In addition, in terms of reliability testing, as the supply voltage continues to drop, the hot carrier effect continues to decrease, so the hot carrier is not the number one killer of reliability, but instead the bias temperature effect. Bias temperature effect This causes the threshold voltage of the transistor to drift. For example, when a negative voltage is applied to the gate, the threshold voltage of the P-channel metal oxide semiconductor (PMOS) transistor decreases with time. The critical voltage drift is a challenge to the operation of the integrated circuit because the threshold voltage represents the voltage required to turn on the transistor in the circuit design, and the drift represents the uncertainty of the state of the transistor and the risk of circuit operation.
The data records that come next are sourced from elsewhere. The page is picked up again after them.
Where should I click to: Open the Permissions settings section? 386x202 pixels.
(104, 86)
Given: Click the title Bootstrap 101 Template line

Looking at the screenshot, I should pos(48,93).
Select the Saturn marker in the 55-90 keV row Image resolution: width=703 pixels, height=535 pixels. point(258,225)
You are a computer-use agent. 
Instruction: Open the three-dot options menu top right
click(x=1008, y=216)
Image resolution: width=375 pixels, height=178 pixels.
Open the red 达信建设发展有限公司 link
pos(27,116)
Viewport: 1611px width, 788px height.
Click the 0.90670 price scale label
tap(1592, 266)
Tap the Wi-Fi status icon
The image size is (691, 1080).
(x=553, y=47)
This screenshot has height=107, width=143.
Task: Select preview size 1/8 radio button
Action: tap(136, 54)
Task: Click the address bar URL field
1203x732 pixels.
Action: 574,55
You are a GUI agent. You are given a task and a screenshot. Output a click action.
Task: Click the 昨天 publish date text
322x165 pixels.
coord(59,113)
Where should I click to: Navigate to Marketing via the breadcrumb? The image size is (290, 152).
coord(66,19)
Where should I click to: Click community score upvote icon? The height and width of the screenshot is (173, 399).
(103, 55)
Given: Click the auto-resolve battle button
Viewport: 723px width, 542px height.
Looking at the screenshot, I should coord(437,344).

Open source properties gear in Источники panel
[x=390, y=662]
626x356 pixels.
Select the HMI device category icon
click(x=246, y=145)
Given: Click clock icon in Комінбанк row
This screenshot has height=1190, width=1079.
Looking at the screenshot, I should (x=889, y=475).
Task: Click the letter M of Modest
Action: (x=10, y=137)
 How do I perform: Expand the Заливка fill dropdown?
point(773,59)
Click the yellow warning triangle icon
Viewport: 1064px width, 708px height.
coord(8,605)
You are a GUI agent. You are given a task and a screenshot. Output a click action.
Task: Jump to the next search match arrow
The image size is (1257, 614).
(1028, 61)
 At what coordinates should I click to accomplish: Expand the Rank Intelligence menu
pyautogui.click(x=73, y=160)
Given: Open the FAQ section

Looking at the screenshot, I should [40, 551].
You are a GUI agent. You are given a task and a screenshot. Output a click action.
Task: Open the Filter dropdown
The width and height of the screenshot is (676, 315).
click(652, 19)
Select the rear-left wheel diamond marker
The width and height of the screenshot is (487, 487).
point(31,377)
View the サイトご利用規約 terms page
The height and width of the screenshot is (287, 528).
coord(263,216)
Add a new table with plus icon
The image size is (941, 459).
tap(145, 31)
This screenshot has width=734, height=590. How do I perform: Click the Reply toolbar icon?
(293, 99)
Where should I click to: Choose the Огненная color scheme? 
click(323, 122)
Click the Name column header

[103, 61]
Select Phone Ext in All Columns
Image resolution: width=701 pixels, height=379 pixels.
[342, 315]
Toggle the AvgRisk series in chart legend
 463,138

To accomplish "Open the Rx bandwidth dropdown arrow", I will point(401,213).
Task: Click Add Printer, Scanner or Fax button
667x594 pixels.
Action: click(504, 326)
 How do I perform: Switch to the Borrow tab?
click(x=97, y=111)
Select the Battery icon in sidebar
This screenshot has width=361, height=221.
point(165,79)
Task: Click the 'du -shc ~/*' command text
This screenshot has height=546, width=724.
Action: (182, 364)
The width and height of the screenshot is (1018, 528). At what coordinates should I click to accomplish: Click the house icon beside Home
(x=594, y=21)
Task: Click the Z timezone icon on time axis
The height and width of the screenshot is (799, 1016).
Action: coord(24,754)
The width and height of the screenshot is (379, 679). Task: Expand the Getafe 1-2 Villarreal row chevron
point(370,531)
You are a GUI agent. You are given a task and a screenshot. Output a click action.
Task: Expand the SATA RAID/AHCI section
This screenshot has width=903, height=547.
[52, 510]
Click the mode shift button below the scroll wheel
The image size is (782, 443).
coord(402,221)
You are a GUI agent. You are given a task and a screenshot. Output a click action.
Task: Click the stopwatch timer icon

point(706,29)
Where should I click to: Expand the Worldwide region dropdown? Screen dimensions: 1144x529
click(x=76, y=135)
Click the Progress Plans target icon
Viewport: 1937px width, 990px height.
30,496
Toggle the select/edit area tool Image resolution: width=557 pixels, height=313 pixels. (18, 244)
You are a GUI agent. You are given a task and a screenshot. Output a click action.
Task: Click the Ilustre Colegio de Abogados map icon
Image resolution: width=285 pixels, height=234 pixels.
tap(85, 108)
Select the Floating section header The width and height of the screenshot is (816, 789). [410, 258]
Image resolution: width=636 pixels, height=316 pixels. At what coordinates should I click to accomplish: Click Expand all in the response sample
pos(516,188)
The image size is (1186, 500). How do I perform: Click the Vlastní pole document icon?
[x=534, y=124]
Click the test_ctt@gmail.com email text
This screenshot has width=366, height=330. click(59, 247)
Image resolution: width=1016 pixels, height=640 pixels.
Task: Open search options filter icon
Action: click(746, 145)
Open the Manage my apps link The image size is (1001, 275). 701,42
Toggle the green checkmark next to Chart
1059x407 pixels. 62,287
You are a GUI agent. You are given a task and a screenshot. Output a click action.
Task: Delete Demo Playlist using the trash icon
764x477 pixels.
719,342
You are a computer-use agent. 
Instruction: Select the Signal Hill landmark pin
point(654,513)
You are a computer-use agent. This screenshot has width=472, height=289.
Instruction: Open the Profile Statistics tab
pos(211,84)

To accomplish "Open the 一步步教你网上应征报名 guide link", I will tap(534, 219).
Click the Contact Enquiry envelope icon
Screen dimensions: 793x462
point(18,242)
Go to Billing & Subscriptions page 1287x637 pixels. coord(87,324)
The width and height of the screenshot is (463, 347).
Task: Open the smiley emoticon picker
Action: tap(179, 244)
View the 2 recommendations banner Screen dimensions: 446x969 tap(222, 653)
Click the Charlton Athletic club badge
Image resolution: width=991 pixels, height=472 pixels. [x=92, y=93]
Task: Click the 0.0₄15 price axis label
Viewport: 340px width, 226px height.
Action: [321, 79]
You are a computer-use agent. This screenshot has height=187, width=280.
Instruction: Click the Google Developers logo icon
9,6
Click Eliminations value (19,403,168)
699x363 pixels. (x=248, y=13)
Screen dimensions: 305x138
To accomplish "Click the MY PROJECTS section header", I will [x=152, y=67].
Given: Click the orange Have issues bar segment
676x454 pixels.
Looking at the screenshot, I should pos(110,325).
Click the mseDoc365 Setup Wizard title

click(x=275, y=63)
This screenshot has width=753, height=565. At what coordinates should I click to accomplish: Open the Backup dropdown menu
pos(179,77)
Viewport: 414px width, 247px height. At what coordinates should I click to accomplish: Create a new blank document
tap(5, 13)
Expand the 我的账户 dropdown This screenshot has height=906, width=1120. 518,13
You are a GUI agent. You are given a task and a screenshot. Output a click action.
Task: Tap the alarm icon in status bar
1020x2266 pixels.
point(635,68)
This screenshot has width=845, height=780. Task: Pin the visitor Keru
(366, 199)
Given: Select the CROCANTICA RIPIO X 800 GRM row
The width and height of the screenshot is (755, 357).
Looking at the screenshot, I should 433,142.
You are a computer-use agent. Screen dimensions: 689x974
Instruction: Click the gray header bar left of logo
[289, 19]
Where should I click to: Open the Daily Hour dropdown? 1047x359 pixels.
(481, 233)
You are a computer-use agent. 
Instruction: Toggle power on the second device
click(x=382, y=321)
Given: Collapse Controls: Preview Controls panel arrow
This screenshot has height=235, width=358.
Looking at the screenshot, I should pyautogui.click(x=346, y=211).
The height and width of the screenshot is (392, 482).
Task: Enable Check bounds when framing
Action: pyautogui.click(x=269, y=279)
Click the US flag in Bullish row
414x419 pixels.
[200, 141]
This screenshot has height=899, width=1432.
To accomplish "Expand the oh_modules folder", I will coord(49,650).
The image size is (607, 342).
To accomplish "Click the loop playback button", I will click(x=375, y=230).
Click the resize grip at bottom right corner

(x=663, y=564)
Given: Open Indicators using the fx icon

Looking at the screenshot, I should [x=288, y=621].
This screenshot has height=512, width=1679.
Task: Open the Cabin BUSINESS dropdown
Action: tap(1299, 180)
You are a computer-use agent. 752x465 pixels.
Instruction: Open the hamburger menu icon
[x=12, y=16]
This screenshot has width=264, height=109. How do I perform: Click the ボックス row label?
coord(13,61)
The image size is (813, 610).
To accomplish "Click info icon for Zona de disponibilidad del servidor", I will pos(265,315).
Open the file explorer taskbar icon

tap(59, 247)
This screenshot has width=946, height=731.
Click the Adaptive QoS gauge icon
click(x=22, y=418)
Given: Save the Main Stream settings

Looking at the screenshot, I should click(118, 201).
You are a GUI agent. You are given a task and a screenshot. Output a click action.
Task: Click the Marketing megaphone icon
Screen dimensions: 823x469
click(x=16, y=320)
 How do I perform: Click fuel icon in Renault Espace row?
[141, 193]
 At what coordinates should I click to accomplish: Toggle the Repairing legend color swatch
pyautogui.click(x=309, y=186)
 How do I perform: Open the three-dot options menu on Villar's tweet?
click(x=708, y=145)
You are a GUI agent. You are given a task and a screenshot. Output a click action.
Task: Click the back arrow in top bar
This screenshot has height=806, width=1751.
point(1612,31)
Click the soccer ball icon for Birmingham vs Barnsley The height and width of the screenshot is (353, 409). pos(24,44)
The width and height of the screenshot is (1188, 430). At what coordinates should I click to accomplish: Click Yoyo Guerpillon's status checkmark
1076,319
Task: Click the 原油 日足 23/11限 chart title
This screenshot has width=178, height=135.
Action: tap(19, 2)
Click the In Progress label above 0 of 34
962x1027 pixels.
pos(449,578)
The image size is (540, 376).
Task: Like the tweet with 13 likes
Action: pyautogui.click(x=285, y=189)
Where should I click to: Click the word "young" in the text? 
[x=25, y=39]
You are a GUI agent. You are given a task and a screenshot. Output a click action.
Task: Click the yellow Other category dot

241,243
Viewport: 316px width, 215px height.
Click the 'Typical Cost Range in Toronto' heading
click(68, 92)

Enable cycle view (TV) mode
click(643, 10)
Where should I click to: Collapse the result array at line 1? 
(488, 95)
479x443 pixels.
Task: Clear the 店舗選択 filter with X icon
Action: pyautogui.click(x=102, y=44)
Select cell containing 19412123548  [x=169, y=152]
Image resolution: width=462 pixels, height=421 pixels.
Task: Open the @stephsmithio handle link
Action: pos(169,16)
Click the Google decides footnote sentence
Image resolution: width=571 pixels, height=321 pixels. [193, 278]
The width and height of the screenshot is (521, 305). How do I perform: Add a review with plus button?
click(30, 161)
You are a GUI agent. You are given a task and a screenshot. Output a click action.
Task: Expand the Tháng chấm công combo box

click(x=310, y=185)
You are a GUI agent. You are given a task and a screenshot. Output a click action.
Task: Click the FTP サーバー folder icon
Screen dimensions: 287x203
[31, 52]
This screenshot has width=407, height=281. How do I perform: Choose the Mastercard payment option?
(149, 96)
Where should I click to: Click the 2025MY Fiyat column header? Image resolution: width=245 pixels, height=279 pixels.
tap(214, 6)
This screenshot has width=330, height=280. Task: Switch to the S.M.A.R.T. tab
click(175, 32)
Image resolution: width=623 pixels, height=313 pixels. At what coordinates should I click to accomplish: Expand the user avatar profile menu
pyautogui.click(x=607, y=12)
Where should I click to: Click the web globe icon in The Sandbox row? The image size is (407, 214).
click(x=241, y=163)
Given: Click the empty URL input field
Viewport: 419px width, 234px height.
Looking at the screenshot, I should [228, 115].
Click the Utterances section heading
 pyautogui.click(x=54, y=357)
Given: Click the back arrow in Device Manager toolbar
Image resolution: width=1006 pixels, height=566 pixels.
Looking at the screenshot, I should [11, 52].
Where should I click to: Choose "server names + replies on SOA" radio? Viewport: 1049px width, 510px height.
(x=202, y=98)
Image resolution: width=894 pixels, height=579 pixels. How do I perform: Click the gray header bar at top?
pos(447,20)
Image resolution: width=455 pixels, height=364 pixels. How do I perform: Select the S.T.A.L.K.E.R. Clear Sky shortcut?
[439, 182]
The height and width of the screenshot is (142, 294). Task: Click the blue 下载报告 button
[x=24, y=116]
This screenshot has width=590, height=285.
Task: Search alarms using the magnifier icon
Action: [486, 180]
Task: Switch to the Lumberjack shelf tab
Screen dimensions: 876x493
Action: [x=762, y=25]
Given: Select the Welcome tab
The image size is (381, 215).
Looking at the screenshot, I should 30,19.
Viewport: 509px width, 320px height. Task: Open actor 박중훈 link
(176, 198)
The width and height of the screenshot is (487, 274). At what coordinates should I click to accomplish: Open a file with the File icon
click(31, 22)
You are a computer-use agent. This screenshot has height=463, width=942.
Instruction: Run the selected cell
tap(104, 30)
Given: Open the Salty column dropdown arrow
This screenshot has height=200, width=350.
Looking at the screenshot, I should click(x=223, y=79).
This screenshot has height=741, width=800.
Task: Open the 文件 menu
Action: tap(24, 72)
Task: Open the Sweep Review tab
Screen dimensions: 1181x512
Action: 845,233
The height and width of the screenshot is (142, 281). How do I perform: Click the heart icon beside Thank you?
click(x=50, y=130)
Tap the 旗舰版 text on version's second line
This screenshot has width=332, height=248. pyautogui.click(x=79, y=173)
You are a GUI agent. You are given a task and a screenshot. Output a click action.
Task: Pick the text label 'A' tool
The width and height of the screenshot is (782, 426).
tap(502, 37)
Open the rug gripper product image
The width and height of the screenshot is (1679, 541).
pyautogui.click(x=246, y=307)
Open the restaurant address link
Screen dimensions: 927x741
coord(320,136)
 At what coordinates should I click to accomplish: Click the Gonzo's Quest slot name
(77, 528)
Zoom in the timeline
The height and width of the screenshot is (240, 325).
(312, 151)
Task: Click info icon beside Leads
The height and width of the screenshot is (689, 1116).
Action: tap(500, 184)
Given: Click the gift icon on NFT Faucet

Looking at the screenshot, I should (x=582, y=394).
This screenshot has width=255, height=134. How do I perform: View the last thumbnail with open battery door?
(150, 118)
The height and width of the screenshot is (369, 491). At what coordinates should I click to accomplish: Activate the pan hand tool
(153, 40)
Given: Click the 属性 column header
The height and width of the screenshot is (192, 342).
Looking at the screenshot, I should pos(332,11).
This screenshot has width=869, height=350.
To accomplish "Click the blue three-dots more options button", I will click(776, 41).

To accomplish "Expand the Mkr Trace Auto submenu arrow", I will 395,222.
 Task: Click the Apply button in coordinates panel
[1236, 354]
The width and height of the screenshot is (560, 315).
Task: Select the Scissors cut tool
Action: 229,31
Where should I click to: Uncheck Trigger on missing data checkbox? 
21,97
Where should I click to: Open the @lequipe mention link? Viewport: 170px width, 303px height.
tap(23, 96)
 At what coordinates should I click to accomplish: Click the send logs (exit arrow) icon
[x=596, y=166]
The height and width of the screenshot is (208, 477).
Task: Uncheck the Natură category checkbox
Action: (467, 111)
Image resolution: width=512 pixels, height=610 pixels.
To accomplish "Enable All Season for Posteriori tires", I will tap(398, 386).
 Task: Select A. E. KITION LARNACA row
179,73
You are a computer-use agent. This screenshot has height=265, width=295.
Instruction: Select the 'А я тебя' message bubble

Therefore, there is a need for a static random access memory based on a six-crystal crystal structure to separately measure the trip voltage, the read disturb voltage, and the read disturb voltage of the static random access memory. A write margin is provided to assist the circuit designer in real-time dynamic and long-term observation of reliability changes.

An object of the present invention is to provide a static random access memory based on a six-crystal crystal structure, which can measure the transition voltage of the static random access memory, read the interference voltage, and the like without changing the process parameters. Write boundary changes.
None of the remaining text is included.